Depending on the length of the extended maceration, and also on how things like racking are handled later, the wine can also start to feel denser, as I was describing. For me, wines that have gone through really significant extended maceration feel like putting black velvet in my mouth, if that makes sense – black velvet sort of absorbs all the light, you can't see through it, and it feels plush to the touch. The way it absorbs the light also makes it a richer black than something like black silk would be. You could even think of it as if a Cabernet Sauvignon from a warmer site could be picked early and so have good fresh acidity but because the site is warmer it would also give black fruit flavours. Now, if the winemaker ferments it and leaves it on skins just a few days after fermentation, she makes a wine like black silk from that site. If she does extended maceration, over time it becomes more and more like black velvet. The longer the time on skins, the thicker the pile of the velvet. I have seen producers leave Bordeaux varieties here on skins as much as 30, 45, and even 80+ days. The much longer extended maceration wines to me also tend to feel like they have lost freshness even if they still have good acidity.

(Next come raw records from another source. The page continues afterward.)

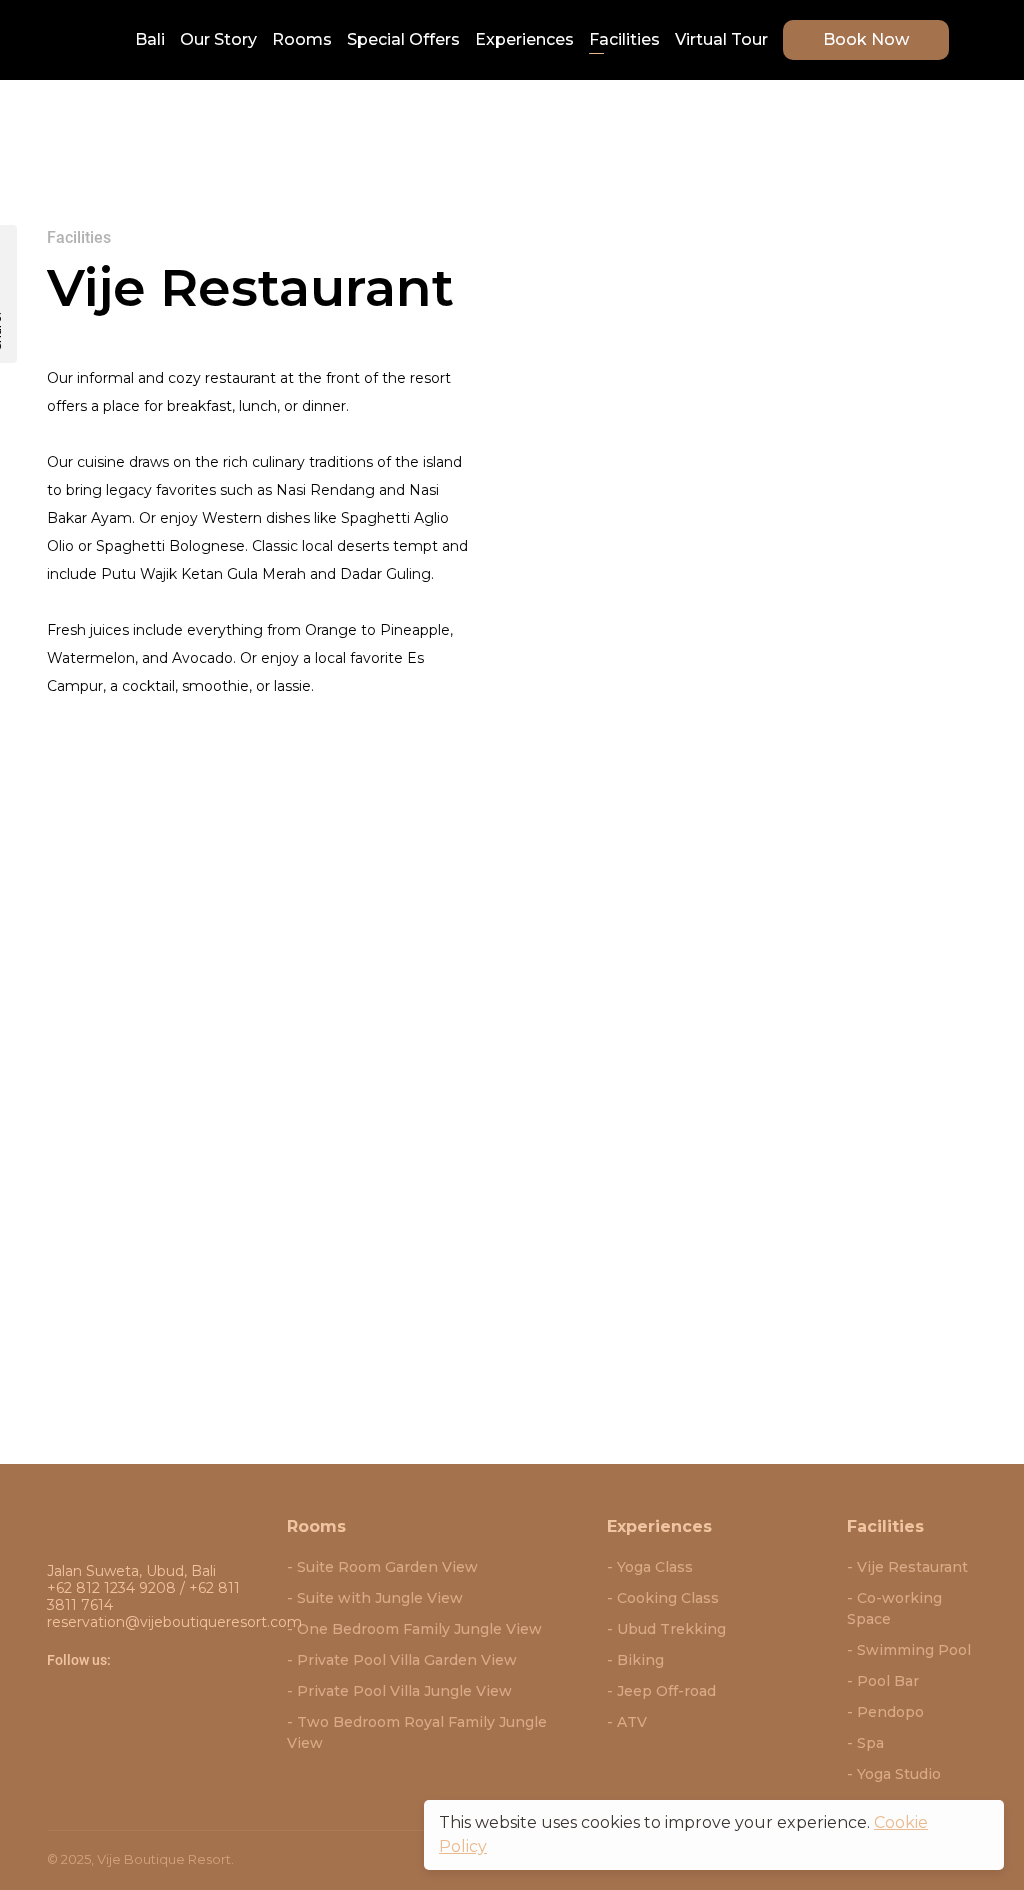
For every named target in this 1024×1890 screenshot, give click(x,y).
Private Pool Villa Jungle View (404, 1691)
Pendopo (890, 1712)
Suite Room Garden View (387, 1567)
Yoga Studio (899, 1774)
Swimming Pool (914, 1650)
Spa (870, 1743)
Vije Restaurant (912, 1567)
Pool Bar (888, 1681)
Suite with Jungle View (380, 1598)
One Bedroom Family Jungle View (419, 1629)
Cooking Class (668, 1598)
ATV (632, 1722)
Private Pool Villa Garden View (407, 1660)
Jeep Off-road (666, 1691)
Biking (640, 1660)
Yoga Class (655, 1567)
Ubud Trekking (671, 1629)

 When making red wines winemakers can also choose to concentrate the structure, flavours, and colour of a wine by bleeding off some of the initial juice soon after crushing the wine. This juice that is removed can also be used to make a saignée-method rosé if desired. Draining off some of the juice before fermentation starts effectively intensifies the various aspects of the wine by simply changing the skin to juice ratio of the fermentation. Since there is less overall juice there is more grape matter from which to extract and thus essentially increase the concentration of everything taken from the skins. It is more commonly done in years where there is less natural concentration found in the grapes but some producers do it as a matter of course to make a more intense red wine. A little bit of saignée can be done with still elegant results. If a producer removes too much juice the result can be an imbalanced wine. Rosé made from saignée method has gotten a bad rap the last few years but there are numerous examples of well-made saignée rosé. When saignée rosé is made from fruit that is not excessively ripe it can still deliver freshness and just a slightly richer flavour profile than early-picked vin gris. Excessive saignée could easily contribute to a sense of density in the resulting wine and help with the overstuffed effect we are discussing when done alongside other techniques as well.

I am certain there are other winemaking techniques that are behind some of the various wines we are discussing – doing more extraction during fermentation changes things as well but there I tend to experience it as changing the character of the tannin between smoother and more angular, and making the wine go from more finessed with less aggressive extraction to chunkier with more, rather than changing the density of the wine, which is what I have been discussing here.

I hope this helps – again, thank you for reaching out. Let me know if all this makes sense or if you have other questions about it.